Dataset items
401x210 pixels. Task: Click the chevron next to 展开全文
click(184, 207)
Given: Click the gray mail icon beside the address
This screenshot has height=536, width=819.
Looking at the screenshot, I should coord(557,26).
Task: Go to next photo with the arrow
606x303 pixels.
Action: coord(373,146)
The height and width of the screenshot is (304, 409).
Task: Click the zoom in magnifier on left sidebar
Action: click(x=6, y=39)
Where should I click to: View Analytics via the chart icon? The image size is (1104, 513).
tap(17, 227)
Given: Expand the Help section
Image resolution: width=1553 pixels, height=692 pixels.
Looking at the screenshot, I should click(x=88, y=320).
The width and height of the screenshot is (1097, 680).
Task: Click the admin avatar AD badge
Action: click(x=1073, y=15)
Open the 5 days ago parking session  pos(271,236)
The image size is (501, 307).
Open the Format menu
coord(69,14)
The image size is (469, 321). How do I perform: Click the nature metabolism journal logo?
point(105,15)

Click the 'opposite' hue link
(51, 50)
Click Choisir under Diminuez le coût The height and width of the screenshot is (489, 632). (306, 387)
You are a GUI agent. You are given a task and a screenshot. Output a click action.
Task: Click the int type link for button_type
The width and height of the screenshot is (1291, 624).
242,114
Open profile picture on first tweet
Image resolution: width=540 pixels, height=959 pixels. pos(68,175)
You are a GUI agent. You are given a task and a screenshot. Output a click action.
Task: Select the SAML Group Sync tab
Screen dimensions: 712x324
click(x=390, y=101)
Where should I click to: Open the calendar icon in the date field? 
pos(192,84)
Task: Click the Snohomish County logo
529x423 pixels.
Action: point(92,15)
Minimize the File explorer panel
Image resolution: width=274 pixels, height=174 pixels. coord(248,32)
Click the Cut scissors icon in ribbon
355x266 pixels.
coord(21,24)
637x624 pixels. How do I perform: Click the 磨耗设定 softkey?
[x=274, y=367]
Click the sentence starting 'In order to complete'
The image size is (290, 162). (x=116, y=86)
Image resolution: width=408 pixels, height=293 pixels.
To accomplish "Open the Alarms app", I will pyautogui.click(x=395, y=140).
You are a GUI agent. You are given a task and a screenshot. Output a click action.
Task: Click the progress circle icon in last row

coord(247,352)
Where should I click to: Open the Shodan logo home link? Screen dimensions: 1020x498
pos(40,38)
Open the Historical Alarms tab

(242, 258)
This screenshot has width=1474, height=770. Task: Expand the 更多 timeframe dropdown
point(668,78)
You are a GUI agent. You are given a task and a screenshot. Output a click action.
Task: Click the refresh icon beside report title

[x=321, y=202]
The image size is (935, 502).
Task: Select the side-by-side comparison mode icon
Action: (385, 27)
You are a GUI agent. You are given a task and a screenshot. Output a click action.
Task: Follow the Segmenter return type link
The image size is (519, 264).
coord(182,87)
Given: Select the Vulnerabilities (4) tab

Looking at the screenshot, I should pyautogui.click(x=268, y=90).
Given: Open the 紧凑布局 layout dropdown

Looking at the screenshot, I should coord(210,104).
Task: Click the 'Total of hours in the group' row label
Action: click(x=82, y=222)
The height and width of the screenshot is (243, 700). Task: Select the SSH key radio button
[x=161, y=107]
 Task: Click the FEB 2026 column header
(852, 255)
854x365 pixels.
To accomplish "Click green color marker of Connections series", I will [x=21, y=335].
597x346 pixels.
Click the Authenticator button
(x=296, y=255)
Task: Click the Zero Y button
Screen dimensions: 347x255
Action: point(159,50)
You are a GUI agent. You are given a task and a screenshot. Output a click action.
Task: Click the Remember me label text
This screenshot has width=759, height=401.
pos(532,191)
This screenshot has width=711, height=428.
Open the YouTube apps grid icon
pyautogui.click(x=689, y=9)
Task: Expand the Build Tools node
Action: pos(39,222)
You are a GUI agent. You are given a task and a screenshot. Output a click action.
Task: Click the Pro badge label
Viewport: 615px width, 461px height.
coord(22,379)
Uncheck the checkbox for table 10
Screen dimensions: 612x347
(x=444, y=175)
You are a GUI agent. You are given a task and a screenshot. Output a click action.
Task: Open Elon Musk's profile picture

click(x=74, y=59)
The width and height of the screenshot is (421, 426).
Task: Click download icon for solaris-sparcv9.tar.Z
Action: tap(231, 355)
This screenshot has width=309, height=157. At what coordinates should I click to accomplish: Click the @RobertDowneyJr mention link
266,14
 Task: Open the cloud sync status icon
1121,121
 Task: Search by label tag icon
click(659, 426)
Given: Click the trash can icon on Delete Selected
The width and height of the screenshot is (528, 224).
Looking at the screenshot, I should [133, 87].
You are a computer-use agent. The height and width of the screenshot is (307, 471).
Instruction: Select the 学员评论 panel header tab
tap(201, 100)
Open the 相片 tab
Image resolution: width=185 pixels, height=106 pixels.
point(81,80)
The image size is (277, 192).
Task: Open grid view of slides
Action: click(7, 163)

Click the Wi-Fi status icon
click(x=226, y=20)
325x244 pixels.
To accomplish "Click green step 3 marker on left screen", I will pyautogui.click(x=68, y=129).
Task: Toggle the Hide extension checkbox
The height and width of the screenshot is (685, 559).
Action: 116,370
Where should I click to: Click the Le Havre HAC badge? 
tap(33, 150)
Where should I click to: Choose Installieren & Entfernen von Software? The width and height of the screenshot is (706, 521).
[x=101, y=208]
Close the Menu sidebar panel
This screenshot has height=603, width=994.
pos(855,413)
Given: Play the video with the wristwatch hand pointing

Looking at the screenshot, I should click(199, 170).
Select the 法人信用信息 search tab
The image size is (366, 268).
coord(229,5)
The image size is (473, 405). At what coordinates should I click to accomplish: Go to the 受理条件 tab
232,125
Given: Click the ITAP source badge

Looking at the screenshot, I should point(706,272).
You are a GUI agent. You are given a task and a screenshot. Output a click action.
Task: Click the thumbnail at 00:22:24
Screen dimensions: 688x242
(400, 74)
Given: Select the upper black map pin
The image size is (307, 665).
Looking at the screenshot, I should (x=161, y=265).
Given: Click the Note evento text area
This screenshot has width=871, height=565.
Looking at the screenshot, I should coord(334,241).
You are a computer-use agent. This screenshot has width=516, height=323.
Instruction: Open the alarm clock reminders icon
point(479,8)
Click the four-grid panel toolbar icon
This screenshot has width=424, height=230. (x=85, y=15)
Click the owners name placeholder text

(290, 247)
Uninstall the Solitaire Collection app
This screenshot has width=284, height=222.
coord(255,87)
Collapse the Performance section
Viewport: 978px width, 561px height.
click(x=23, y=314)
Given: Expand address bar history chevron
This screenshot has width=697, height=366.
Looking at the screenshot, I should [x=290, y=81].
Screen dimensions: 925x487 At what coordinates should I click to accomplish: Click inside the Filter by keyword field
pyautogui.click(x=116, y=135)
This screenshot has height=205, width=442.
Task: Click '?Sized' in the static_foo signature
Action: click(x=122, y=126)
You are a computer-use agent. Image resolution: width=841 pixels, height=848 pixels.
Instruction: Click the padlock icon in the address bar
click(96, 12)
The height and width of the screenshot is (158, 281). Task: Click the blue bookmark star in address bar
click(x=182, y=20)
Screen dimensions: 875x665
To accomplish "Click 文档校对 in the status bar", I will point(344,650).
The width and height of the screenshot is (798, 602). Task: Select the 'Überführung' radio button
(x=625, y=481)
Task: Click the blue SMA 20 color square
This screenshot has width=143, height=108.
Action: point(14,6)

WHAT YOU ARE ASKED TO DO: Scan the records for the string "green" and show every line that contains it.

SOLVED EXERCISE:
To accomplish "Click green color marker of Connections series", I will [x=21, y=335].
To accomplish "Click green step 3 marker on left screen", I will pyautogui.click(x=68, y=129).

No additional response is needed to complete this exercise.